● EXERCISE PROMPT
Please count the lines in the entries below that contain the string "icon". Reply with the number alone.
RECORDS SHOWN: Begin
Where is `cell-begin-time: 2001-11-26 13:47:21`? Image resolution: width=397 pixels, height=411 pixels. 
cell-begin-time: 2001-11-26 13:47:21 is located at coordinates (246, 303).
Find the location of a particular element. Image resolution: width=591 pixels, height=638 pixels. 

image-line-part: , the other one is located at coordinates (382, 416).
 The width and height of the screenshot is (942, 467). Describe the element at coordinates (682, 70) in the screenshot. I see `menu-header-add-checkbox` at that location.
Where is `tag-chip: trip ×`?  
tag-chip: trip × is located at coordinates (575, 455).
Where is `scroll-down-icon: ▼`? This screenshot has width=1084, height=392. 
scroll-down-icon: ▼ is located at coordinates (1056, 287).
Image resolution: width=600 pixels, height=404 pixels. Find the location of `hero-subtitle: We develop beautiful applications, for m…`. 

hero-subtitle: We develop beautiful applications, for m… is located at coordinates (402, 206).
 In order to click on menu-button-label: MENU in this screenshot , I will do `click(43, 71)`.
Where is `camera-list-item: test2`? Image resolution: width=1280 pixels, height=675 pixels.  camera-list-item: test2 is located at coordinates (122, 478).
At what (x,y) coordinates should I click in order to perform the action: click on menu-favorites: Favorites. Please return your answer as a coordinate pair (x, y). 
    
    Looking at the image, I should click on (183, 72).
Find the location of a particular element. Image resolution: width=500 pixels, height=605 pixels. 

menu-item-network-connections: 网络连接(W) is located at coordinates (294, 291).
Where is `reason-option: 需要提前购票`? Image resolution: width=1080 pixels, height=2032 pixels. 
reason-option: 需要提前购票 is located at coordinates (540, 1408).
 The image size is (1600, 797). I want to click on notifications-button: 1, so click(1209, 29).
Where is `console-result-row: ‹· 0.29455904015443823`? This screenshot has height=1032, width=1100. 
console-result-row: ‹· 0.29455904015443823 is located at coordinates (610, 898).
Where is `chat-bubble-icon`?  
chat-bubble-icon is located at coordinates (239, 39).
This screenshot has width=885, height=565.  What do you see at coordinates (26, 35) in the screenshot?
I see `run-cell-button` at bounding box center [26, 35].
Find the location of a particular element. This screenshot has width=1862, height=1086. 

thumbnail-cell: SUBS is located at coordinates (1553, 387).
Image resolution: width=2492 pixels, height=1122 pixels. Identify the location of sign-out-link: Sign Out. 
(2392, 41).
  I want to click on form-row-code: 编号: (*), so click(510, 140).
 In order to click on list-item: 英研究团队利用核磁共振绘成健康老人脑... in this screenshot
RECORDS SHOWN: End
● ANSWER BOX
4